Der geteilte Kosmos: die sub- und translunar Welt
Seit der Zeit von Platon (428 bis 348) habe sich in der antiken Welt die Idee verfestigt, dass die Himmelskörper auf Sphären, das heißt Kugelschalen, um die Erde laufen[1]. Für die Welt der Himmelskörper galten dabei ganz andere physikalische Gesetze als für die Welt auf der Erde[2]. Während etwa die Himmelskörper ihre Bewegung auf den idealen gedachten Kreisbahnen in aller Ewigkeit fortsetzen konnten[3], galt das für Bewegungen auf der Erde nicht: hier musste die Bewegung immer wieder erneuert werden, durch Kraft und Aufwand. Da der Mond als der erdnächste Körper im Himmel gedacht wurde, bezeichnete man die himmlische Welt des Mondes und dahinter auch als die translunare Welt. Das Translunare wurde dabei auch gleichgesetzt mit Begriffen wie ewiglich, unveränderlich[4], himmlisch, perfekt, ideal oder göttlich. Man sprach dazu passend von einer Sphärenmusik, einer Harmonie der Sphären oder kurz der Weltharmonie ↗
Newton als Zerstörer der translunaren Welt
Spätestens im 17ten Jahrhundert war die translunare Welt, eine Welt der himmlischen Sphären unter gebildeten Menschen eine überkommene Vorstellung. Für die Bewegung der Körper im Himmel gelten nicht etwa eigene Gesetze wie das von der idealen Kreisbahn sondern auf der Erde und im Himmel gehorcht alles nur den Gesetzen der Schwerkraft. Und ohne Reibung würde auch ein Körper auf der Erde in aller Ewigkeit geradeaus weiterfliegen, ohne seine Bewegung zu verlieren. Was Newton ikonisch mit seinen drei Axiomen zusammenfasste, hatte eine lange Vorgeschichte. Anhand der sogenannten Impetustheorie kann man das gut über die Jahrhunderte nachvollziehen. Die Impetustheorie - von Newton endgültig überwunden - ging davon aus, dass sich bei einer Bewegung auf der Erde irgendetwas mit der Zeit verbraucht, was ständig nachgeliefert werden muss, soll die Bewegung nicht zu Ende kommen. Dieses Etwas nannte man den Impetus. Siehe mehr dazu unter Impetustheorie ↗
Fußnoten
- [1] "Als ‹sublunar› bzw. ‹translunar› werden in der antiken und mittelalterlichen Kosmologie die beiden Hauptregionen des Kosmos, deren Grenze die Mondsphäre bildet, bezeichnet." In: Brigitte Hoppe (1998): «Sublunar/translunar», in: J. Ritter/K. Gründer (Hg.): Historisches Wörterbuch der Philosophie, Bd. 10, Sp. 481-, Basel: Schwabe Verlag.
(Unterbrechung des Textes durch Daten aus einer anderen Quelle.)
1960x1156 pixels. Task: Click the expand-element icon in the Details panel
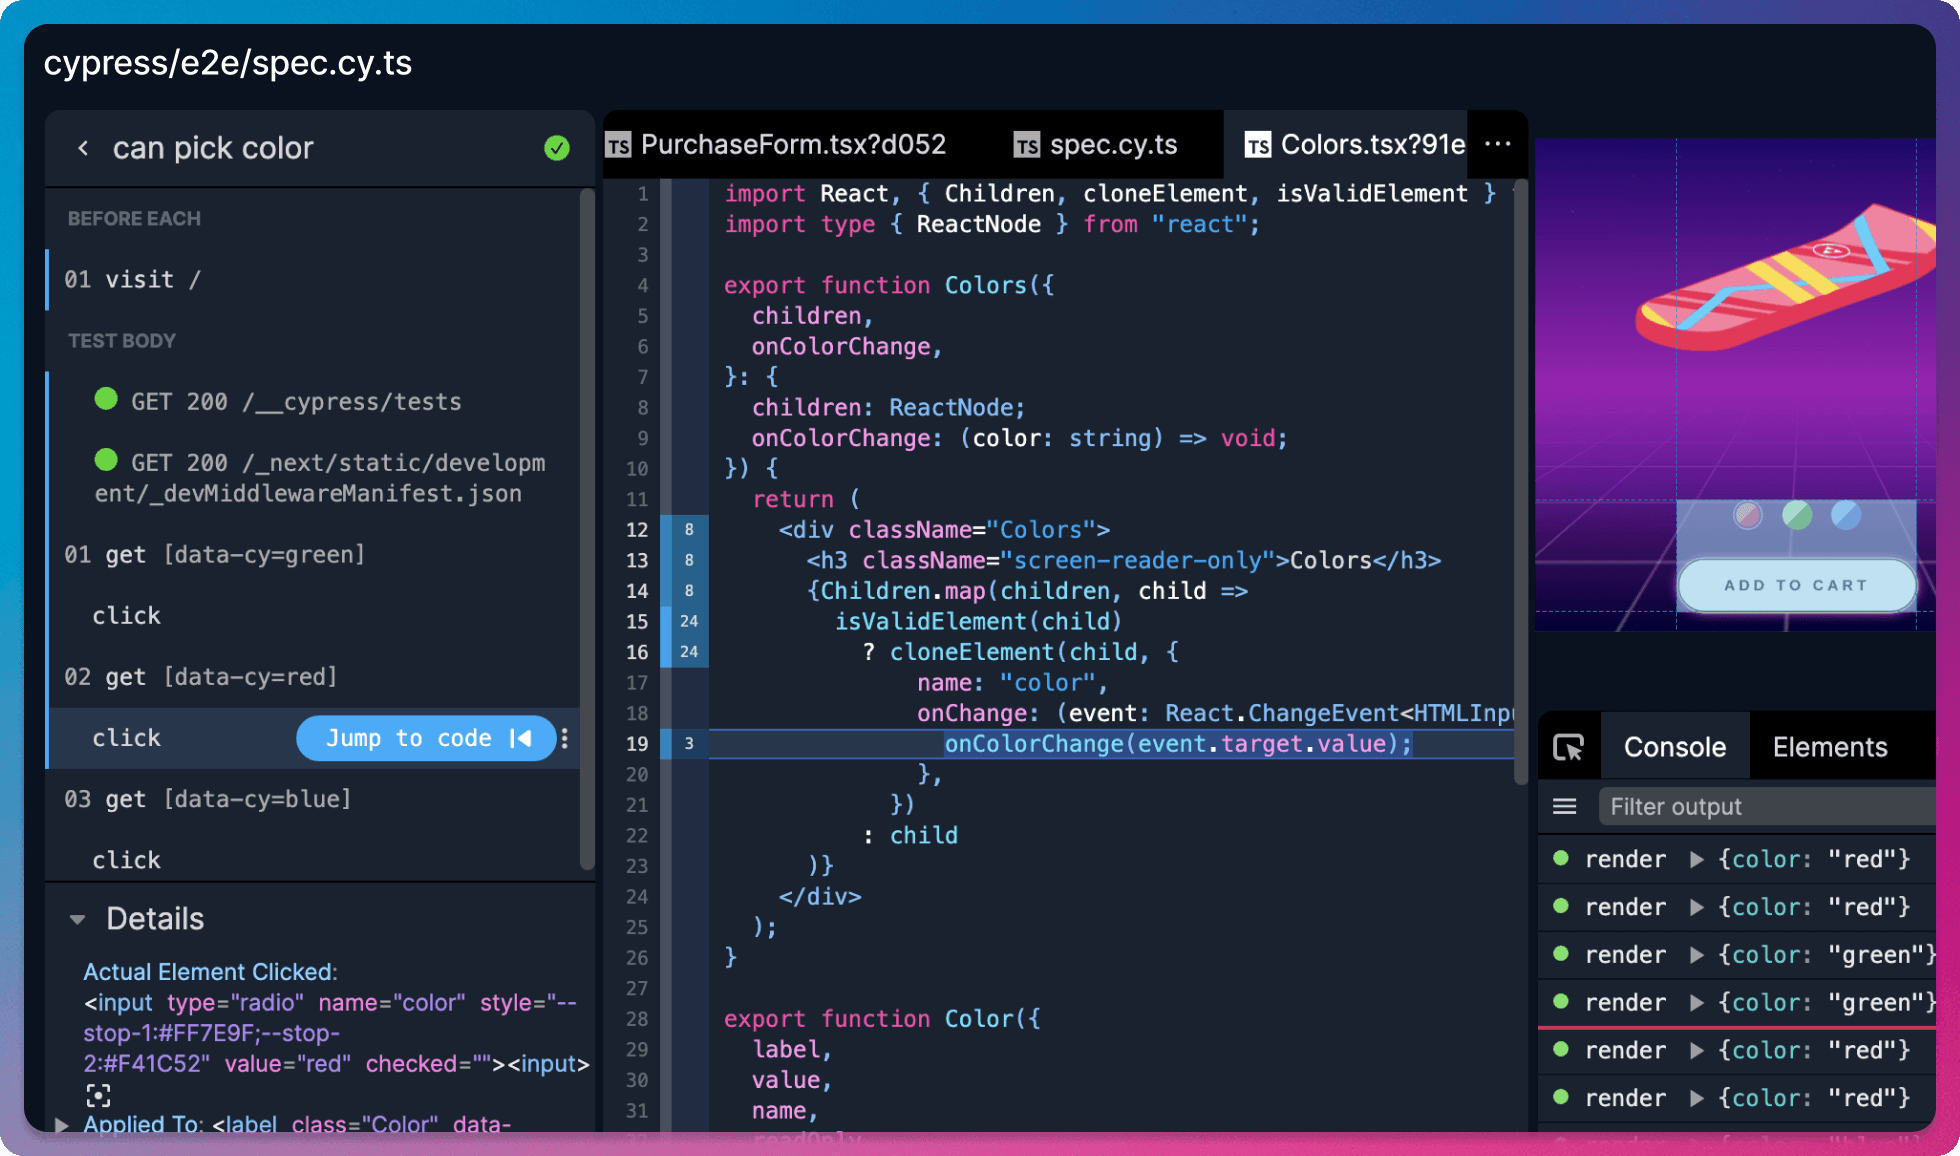pos(98,1095)
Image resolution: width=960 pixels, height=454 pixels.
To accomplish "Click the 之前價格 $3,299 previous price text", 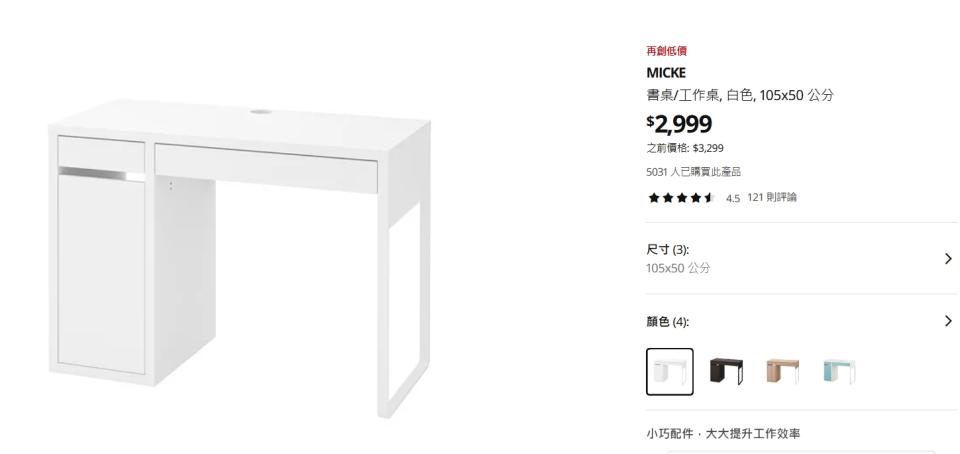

- [2] "In der Antike galt irdische Physik nur für die Erde und eine völlig andere 'Himmelsphysik' für den Himmel." Erst später entstand die heutige, klassische "Physik, die für Erde und Himmel dieselben Gesetze hat. Das war ja das Revolutionäre an Newtons Mechanik 1687." In: Jürgen Teichmann: Wandel des Weltbildes. Astronomie, Physik und Meßtechnik in der Kulturgeschichte. Mit Beiträgen von Volker Bialas und Felix Schmeidler. Herausgegeben vom Deutschen Museum in München, über die Wissenschaftliche Buchgesellschaft. Darmstadt. 1983. Dort die Seite 31.
- [3] Johannes Buridanus: Questions on the Eight Books of the Physics of Aristotle: Book VIII Question 12. English translation in Clagett's 1959 Science of Mechanics in the Middle Ages. Seite 536. Dort heißt es: "God, when He created the world, moved each of the celestial orbs as He pleased, and in moving them he impressed in them impetuses which moved them without his having to move them any more...And those impetuses which he impressed in the celestial bodies were not decreased or corrupted afterwards, because there was no inclination of the celestial bodies for other movements. Nor was there resistance which would be corruptive or repressive of that impetus."
- [4] "Wenn ferner die Ortsbewegung des Himmels deshalb das Maß der (anderen) Bewegungen ist, weil sie allein kontinuierlich, gleichmäßig und ewig ist […]" IAristoteles schreibt recht redundant. Kernannahmen wiedreholt er mehrfach in seinem Werk. Die hier zitierte Stelle ist damit nur eine von mehreren mit derselben Aussage. In: Aristoteles Werke in deutscher Übersetzung. Begründet von Ernst Grumach. Herausgegeben von Hellmut Flashar. Band 12. I. Teil III Über den Himmel. Übersetzt und Erläutert von Alberto Jori. Akademie Verlag. Berlin. 2009. ISBN: 978-3-05-004303-6. Dort 287a. Seite 62.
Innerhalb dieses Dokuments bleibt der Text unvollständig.